··· Records to use
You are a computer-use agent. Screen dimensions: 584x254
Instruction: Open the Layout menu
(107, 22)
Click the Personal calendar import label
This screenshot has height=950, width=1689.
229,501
······
◆ **Task prompt**
From the line that contains "Click the Personal calendar import label" down to the last line above, print each line exactly as it appears.

◆ **Response below**
Click the Personal calendar import label
This screenshot has height=950, width=1689.
229,501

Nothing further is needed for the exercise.